I'm sorry that you see the patriarchy as a female issue when you are so clearly suffering because of this system. I know you didn't build this system as a man. None of the men I've met, including ones who were predators, built this system. None of the women I've met, including the ones who enjoy patriarchal gender norms, created this system. We are participants in this system, and most of us don't even realize how we participate.

Then please spread the word about this to the women who think because I'm male that I built the patriarchy and that I am personally responsible for keeping women down. I would love to be rid of gender norms, but I feel far more oppressed by women than by other men. Maybe that's just my perception, but somebody told me I was allowed to feel it.
 
For the record, I'm aware that I'm a misandrist. I'm sorry for this. I wish I wasn't. I work on it. I don't hate individual men. Once a man becomes Robert instead of White Guy Standing There I don't hate them anymore... but I have really serious issues with men. I don't think that the patriarchy existing changes the fact that I am a misandrist. (I take steps to not be a jerk about it.... I just have the thoughts.)

Thank you for admitting that women (much less yourself) can be misandrists, which appears to be a very uncommon opinion. It would be nice if we could all be this honest, all the time. I am very aware that, likewise, I have trouble with women and that I am extremely defensive when I feel attacked as a man. I do try very hard in my non-online life to see women as individuals who have problems of their own. It is easy for me to forget that the people behind the screen are real individuals who are going through their own shit.
 
Thoughts? Opinions? Counter Arguments?


I found this Q&A convincing.
PS I recently learned 2 new modern vocabulary words, Mansplaining and ManSpreading while the latter is pretty clear, although it's not an aggressive thing, it's just very natural and comfortable and can be inconsiderate in some circumstances. For the former word, I haven't seen a concrete definition.
 
Mansplaining = explaining to feminine-identified people / anyone not men their experiences as if an authority, as far as I know. Or, in other words, being an inconsiderate, not asking those people first and not listening to them, jerk.
 
My personal position is that I'm not a feminist, meninist, humanist, equalist or anything like that. I am very wary of categorization into ideological groups because I like to think freely and don't like my position controlled in any way by others. I'm not liberal or conservative either. I like to take what's useful or correct from different viewpoints. I try to not take extremist positions ( although I have). Obviously, I don't think that women are stupid or inferior, in some circles I think that certain women are quite frankly the best, unlimited competion aerobatics has two that I believe are probably impossible to excel.

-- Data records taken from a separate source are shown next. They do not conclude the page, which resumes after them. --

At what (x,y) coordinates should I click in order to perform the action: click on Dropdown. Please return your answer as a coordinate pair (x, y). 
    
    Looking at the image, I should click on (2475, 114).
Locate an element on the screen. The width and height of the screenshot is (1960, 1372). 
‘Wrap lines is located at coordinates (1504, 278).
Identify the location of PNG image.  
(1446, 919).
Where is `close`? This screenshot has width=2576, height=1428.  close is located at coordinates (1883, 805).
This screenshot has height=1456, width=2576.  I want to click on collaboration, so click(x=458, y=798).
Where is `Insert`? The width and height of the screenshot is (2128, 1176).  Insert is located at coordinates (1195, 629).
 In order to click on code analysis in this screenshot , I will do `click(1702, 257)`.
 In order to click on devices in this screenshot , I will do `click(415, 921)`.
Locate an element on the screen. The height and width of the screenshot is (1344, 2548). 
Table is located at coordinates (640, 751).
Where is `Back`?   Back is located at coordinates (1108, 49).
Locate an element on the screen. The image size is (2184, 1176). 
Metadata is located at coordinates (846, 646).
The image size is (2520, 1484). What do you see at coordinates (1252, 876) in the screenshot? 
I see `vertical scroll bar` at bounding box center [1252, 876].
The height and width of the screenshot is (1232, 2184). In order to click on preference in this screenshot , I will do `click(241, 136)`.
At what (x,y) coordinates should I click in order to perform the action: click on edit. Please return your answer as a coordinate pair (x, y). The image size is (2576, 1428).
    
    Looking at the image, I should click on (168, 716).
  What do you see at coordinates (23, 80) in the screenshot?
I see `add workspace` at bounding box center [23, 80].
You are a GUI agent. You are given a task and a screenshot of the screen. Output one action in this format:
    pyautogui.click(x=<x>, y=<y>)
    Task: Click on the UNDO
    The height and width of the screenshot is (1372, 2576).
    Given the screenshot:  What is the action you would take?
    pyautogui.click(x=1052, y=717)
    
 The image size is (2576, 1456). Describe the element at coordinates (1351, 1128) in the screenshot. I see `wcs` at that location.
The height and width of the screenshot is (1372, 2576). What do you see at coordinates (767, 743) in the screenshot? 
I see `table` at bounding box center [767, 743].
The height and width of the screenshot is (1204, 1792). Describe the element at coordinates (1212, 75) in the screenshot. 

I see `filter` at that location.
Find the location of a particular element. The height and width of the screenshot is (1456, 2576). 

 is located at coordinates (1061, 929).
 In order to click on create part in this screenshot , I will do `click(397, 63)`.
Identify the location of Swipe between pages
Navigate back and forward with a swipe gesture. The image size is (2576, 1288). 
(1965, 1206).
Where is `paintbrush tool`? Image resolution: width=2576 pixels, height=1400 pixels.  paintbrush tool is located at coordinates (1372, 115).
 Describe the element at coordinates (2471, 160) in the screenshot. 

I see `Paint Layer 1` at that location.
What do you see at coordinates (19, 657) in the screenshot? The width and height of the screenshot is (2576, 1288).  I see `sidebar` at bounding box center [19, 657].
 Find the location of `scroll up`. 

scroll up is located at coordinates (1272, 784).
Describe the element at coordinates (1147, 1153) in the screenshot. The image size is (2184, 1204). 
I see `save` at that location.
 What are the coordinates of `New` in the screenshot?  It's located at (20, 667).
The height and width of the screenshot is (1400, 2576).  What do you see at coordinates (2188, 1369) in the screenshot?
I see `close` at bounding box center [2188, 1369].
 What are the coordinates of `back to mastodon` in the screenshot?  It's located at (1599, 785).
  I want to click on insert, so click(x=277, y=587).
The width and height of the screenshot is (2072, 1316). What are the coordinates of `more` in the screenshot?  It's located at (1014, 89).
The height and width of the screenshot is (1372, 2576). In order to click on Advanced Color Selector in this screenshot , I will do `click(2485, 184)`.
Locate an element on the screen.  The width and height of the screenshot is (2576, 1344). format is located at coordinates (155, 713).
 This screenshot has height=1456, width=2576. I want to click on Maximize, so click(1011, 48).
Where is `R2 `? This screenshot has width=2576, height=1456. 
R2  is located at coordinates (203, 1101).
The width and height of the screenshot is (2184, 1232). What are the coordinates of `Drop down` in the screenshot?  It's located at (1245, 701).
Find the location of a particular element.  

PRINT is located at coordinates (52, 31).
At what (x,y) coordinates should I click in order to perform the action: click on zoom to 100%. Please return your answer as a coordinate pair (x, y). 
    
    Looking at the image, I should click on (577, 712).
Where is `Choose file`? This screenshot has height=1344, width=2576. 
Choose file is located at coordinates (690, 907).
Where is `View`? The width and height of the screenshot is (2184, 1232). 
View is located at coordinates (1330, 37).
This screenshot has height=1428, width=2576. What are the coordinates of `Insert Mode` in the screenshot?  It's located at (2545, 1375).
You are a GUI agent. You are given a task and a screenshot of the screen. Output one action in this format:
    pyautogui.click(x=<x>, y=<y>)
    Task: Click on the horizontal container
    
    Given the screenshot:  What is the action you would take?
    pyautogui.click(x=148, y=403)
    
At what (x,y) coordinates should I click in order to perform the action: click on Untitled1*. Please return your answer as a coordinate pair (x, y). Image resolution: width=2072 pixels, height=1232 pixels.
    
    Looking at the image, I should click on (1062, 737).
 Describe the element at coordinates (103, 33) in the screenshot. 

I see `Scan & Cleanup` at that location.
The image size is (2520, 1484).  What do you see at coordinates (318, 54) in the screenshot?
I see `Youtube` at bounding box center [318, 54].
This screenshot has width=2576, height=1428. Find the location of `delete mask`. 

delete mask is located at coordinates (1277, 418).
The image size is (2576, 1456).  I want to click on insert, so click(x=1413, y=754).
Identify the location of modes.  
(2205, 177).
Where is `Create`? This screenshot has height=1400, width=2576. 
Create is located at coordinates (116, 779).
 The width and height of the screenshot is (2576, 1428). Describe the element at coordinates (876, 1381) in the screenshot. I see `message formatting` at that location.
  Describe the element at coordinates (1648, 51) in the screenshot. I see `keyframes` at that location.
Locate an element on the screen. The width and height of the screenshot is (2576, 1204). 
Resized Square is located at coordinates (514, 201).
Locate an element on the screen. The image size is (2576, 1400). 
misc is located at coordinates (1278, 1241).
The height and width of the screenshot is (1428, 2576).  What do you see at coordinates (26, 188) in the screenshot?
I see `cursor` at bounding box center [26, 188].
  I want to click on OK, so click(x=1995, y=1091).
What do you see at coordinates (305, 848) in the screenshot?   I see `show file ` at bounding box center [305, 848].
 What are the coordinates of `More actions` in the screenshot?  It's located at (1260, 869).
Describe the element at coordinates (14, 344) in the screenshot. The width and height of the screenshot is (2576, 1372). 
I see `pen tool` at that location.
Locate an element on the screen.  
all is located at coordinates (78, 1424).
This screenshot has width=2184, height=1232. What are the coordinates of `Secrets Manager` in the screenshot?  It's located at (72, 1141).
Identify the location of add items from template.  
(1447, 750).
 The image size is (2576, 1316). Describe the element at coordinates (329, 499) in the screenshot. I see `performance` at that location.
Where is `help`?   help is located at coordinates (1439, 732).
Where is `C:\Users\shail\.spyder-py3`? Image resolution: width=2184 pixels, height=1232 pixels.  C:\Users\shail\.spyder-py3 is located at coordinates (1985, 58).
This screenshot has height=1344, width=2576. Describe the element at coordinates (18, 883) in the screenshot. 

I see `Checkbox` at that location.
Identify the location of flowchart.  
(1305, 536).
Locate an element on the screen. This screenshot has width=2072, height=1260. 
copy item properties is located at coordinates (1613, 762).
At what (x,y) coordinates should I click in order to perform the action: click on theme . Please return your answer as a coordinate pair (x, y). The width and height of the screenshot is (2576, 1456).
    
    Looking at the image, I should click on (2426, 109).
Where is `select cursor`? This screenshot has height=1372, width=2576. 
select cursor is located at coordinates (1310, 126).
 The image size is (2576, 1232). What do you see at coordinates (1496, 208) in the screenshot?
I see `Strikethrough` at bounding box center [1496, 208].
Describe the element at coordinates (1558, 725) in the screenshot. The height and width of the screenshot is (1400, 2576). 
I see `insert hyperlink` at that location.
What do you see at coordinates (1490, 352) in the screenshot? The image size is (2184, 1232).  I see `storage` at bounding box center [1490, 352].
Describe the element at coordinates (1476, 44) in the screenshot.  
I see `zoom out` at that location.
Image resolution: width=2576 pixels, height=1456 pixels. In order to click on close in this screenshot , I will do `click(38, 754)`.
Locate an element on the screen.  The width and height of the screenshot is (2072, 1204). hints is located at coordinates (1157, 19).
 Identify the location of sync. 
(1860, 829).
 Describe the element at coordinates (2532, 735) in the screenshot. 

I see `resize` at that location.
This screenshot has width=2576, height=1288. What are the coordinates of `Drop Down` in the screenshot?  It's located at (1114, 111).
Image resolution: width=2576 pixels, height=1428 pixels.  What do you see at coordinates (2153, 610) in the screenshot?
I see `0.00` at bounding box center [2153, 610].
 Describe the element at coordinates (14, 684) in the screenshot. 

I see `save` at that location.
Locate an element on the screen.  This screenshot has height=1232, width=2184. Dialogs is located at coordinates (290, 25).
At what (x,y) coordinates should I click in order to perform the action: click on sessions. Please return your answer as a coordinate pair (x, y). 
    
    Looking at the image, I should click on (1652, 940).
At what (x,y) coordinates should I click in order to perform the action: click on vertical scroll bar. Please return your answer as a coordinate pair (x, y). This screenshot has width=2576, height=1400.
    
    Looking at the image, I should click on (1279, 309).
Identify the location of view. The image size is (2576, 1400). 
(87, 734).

My (educated) opinion: The best aerobatic pilots are Svetlana Kapanina and Patty Wagstaff, both women. The best drummer is Gene Krupa, a White man. The two best, or at least most, influencial people in surgery are both Black men, Vivien Thomas and Ben Carson.

I really only put racial or sex qualifiers to highlight that none meet the 'stereotypes' of race or gender. I personally admire the best.
 
@Cashew I still don't understand and Google isn't helpful not even the examples because of viewpoint bias. I'm really more accustomed to very precise terminology-Non-movement area, Excitation current, even if made up or popularized- selfie. I'm afraid that ' mansplaining' isn't useful to me. Thanks for trying to explain.